Saved entries
============================================================

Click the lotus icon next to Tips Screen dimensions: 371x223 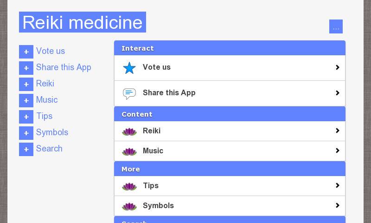coord(129,186)
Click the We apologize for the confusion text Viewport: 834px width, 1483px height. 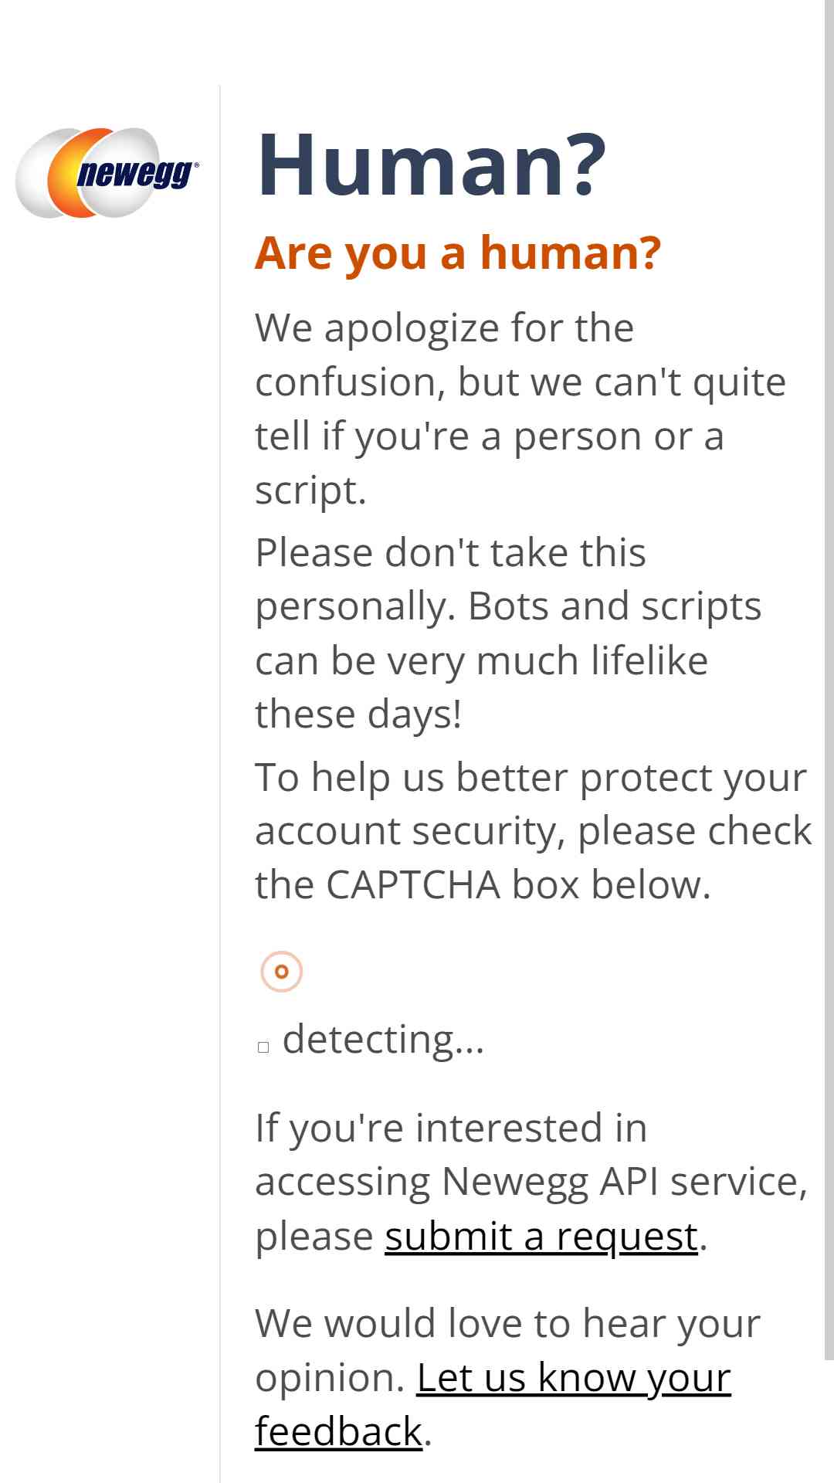[520, 355]
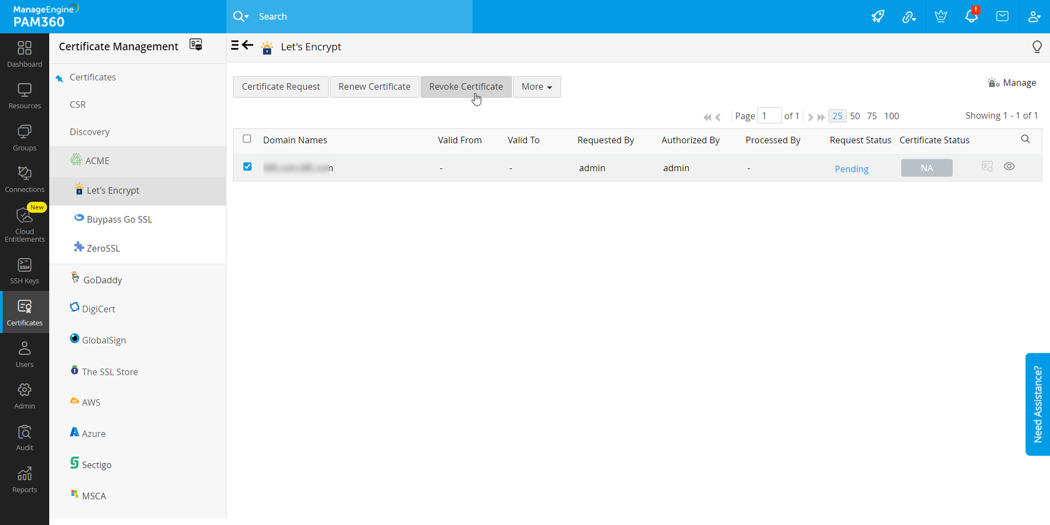Click the back arrow beside Let's Encrypt
1050x525 pixels.
pyautogui.click(x=248, y=45)
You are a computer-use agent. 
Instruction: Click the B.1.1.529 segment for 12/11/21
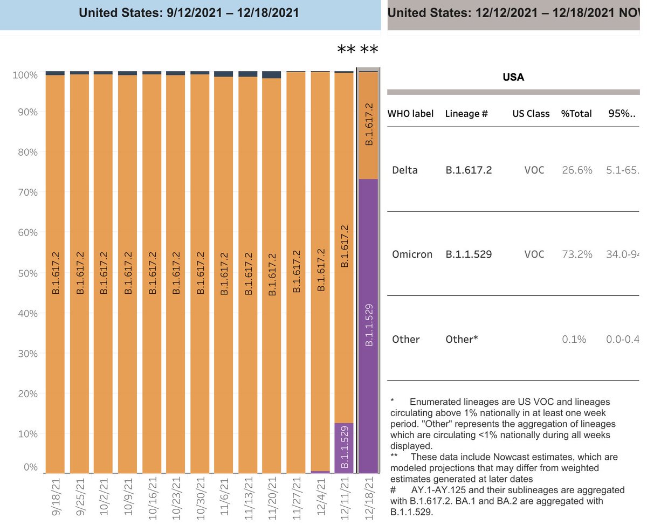click(345, 447)
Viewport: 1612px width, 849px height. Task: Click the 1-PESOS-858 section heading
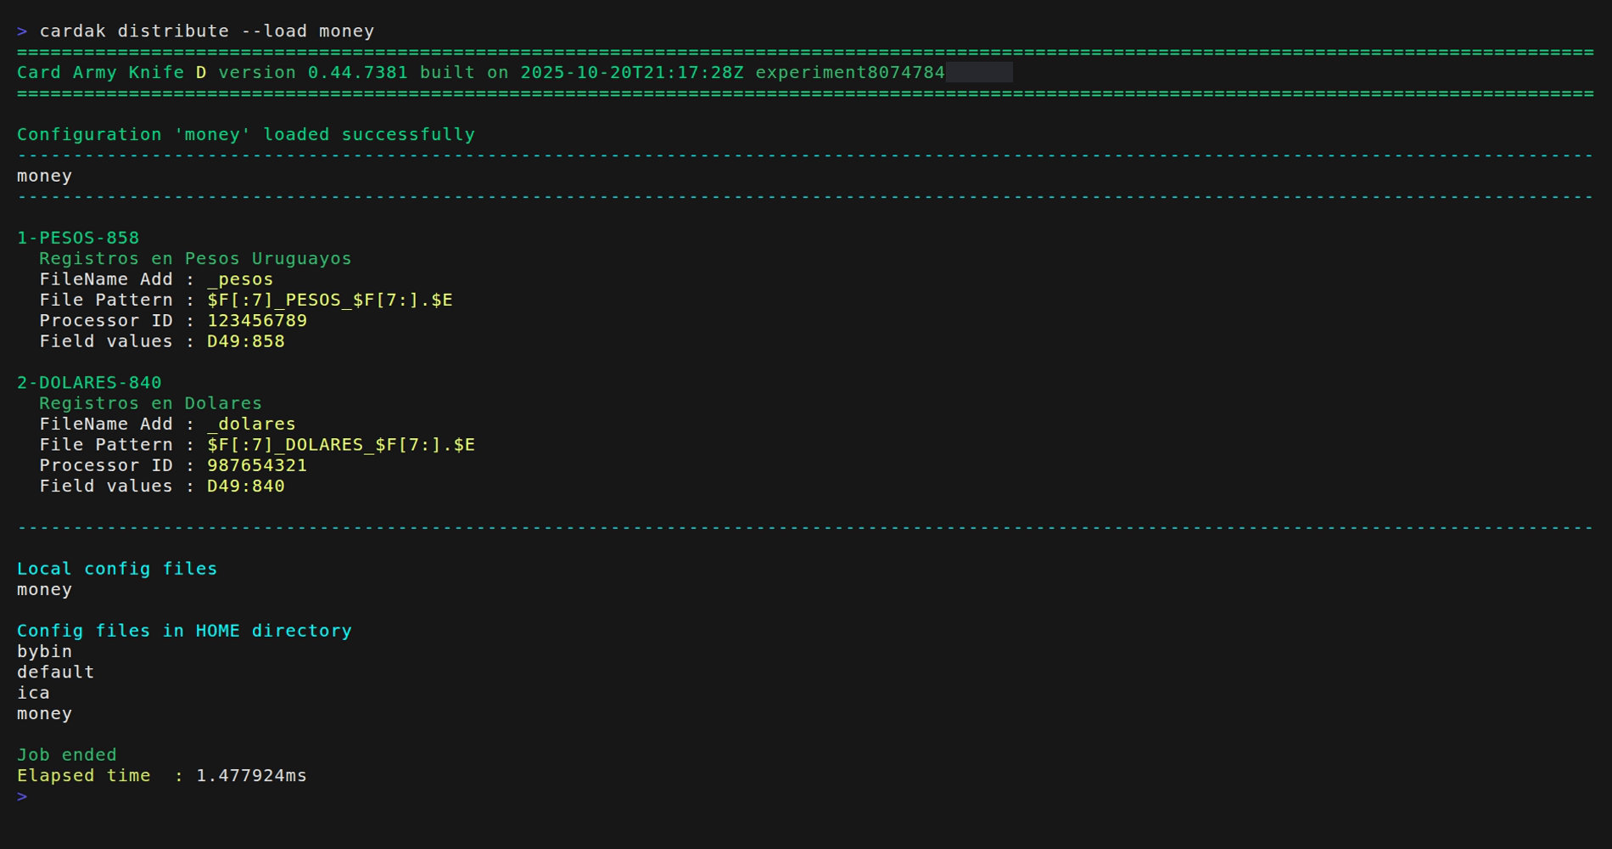pyautogui.click(x=78, y=239)

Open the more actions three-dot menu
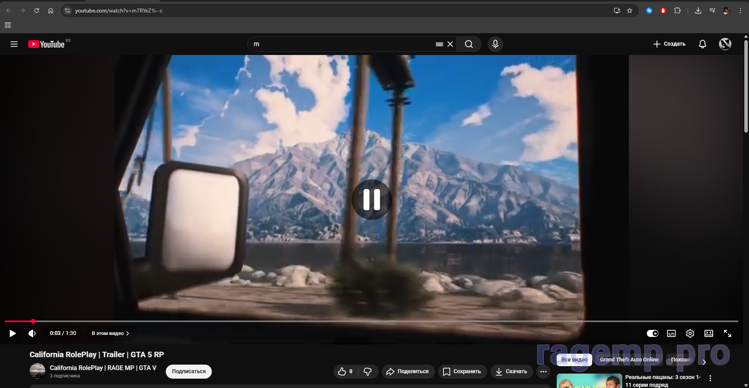click(x=543, y=372)
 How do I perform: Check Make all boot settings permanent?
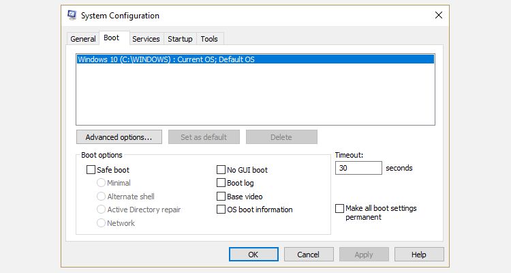[340, 209]
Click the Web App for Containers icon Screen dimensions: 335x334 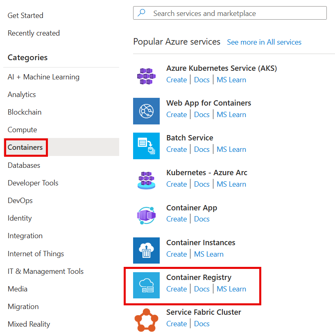[x=146, y=111]
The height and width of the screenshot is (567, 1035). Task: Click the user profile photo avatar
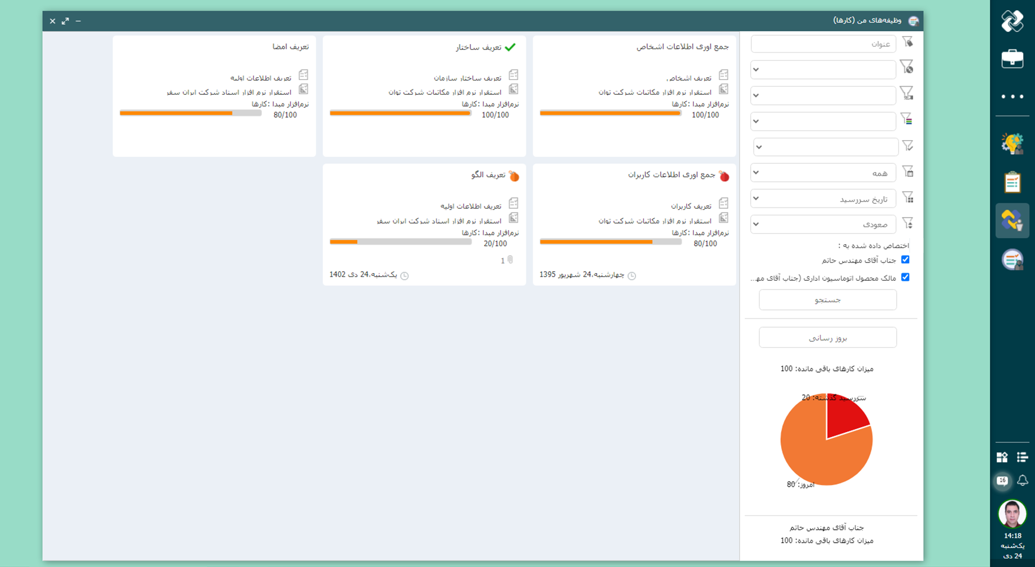click(1012, 514)
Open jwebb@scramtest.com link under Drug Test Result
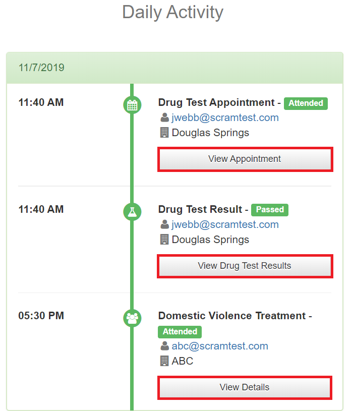Screen dimensions: 352x411 [x=225, y=224]
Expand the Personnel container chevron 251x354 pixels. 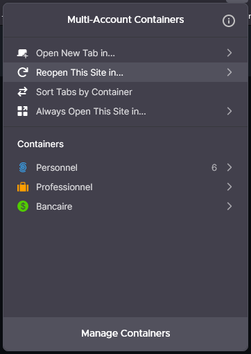(230, 167)
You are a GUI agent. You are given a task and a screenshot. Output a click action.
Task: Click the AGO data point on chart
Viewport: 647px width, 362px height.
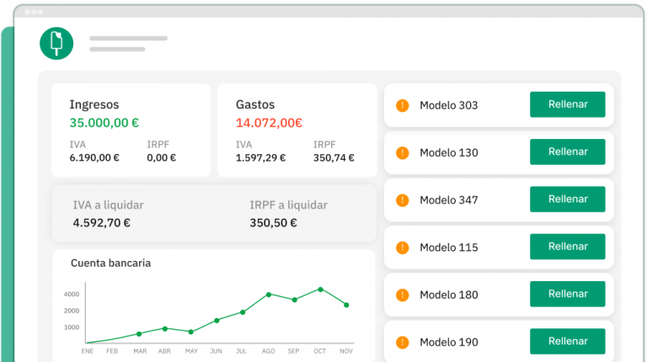point(269,295)
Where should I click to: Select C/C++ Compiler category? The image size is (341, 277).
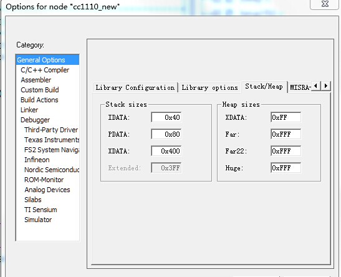(45, 70)
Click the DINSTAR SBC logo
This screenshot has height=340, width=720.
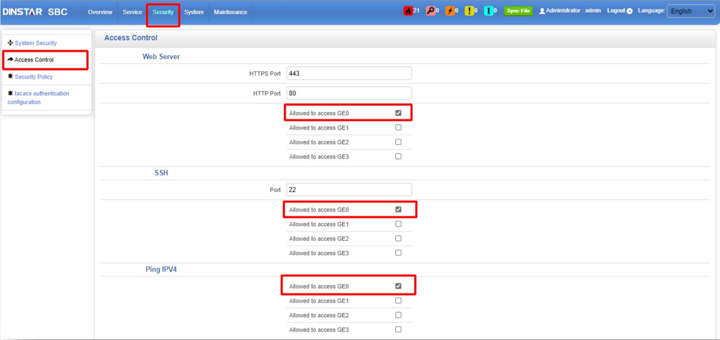(x=35, y=12)
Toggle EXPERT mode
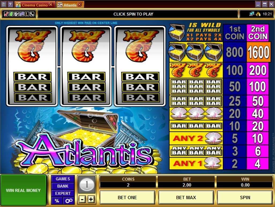275x207 pixels. click(x=63, y=193)
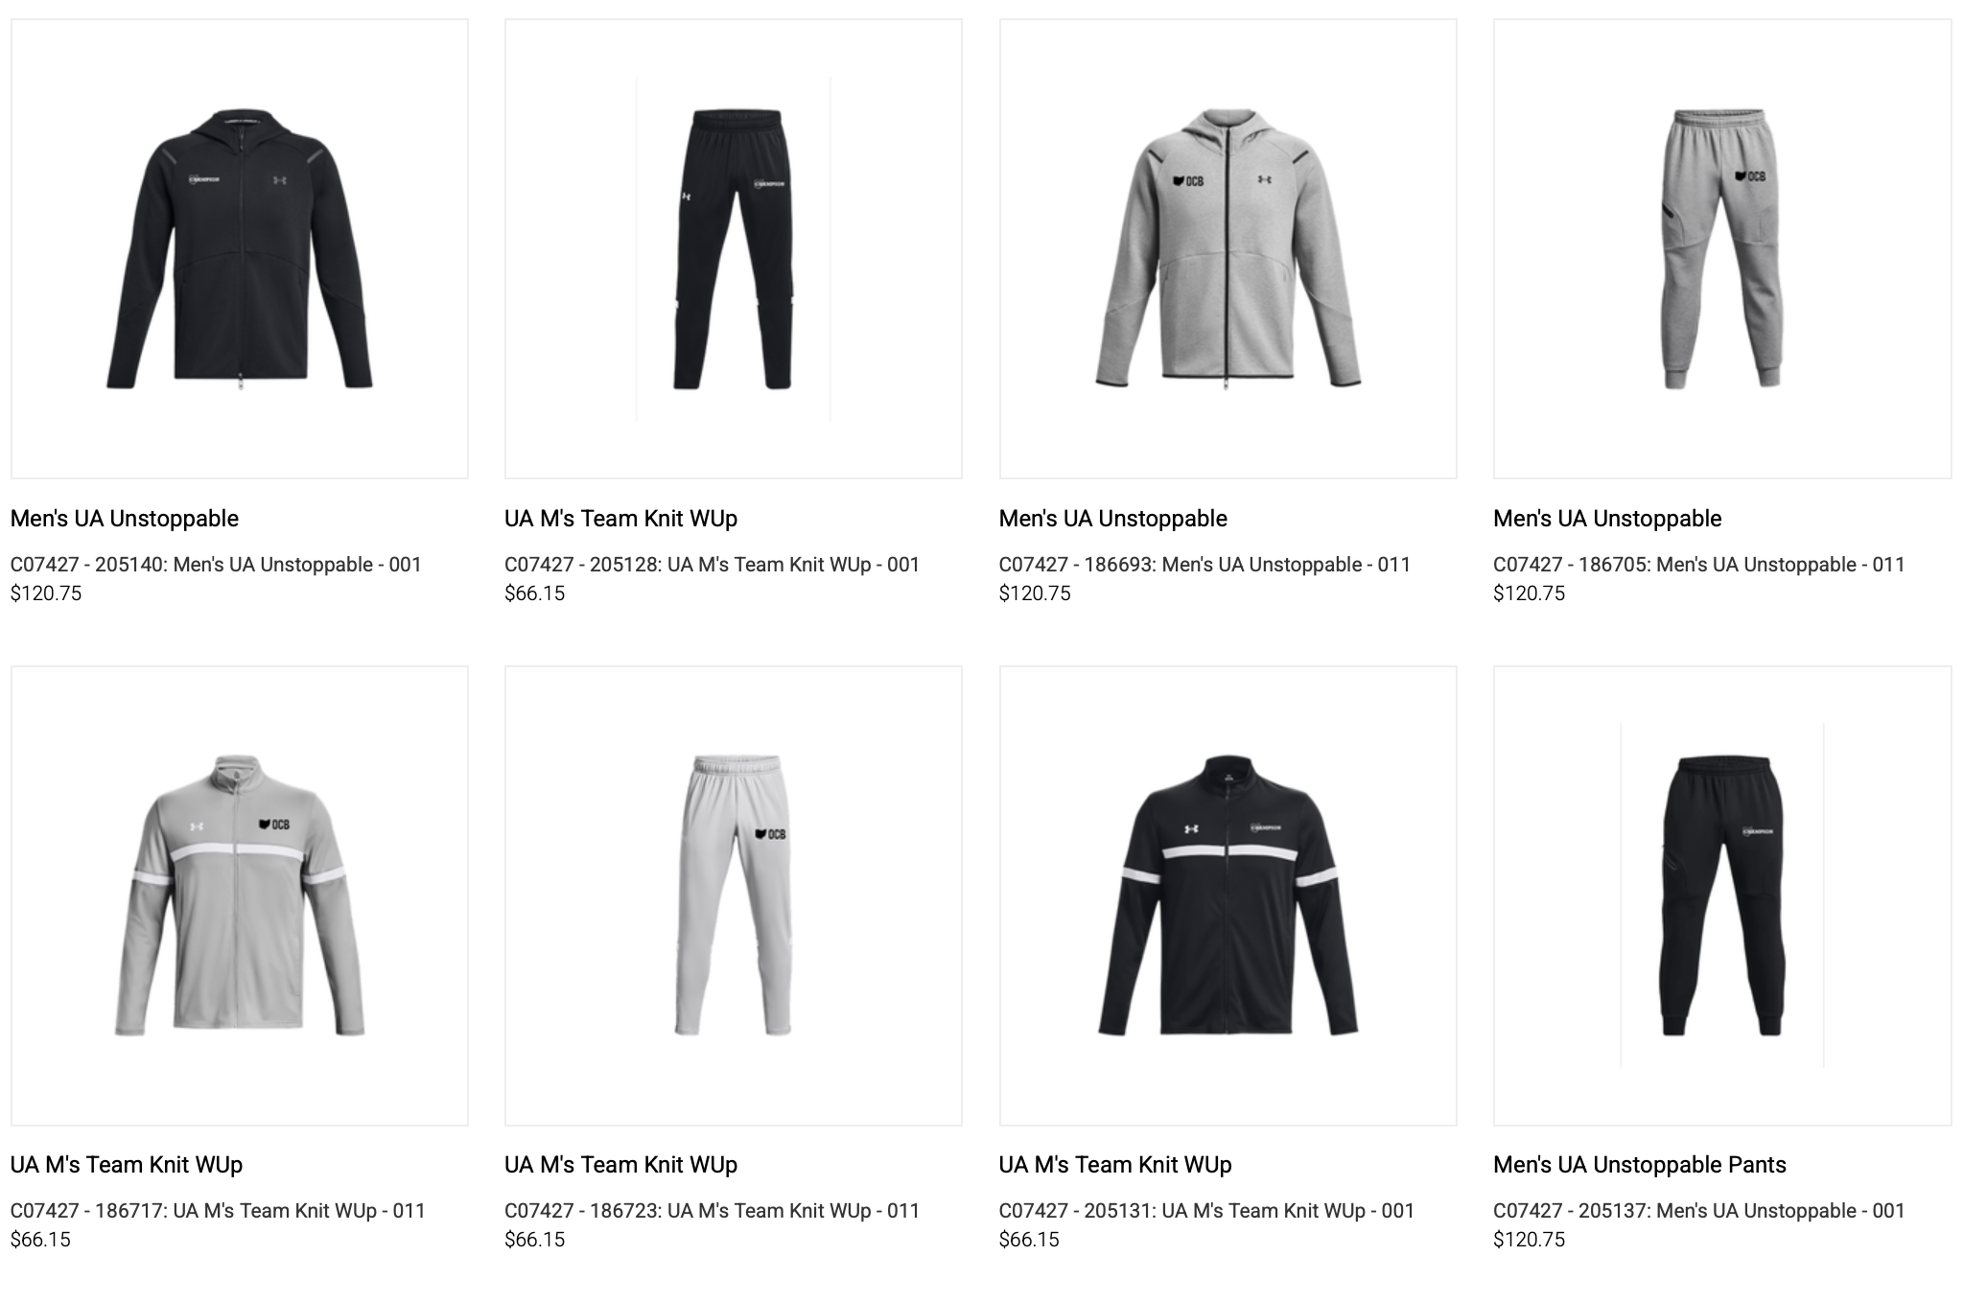
Task: Click the C07427 - 205137 product description
Action: tap(1699, 1211)
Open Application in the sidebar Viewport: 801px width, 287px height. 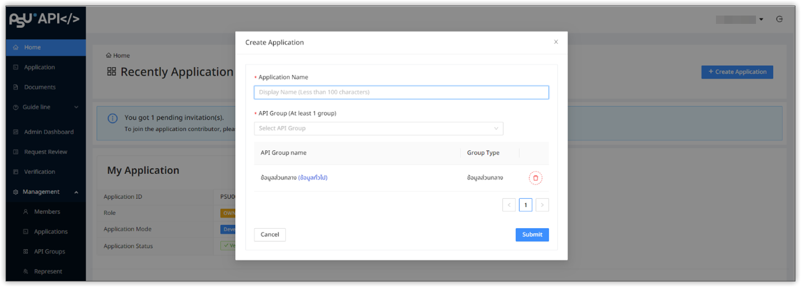click(x=39, y=67)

============================================================

Look above for the line with "You are a GUI"; quote it and every line after it, stopping after the line with "Click the DINSTAR SBC logo", exactly, with nothing added and without pictures.

You are a GUI agent. You are given a task and a screenshot. Output a click action.
Task: Click the AGO data point on chart
Viewport: 647px width, 362px height.
point(269,295)
Where should I click to: Select C/C++ Compiler category? The image size is (341, 277).
(45, 70)
Click the DINSTAR SBC logo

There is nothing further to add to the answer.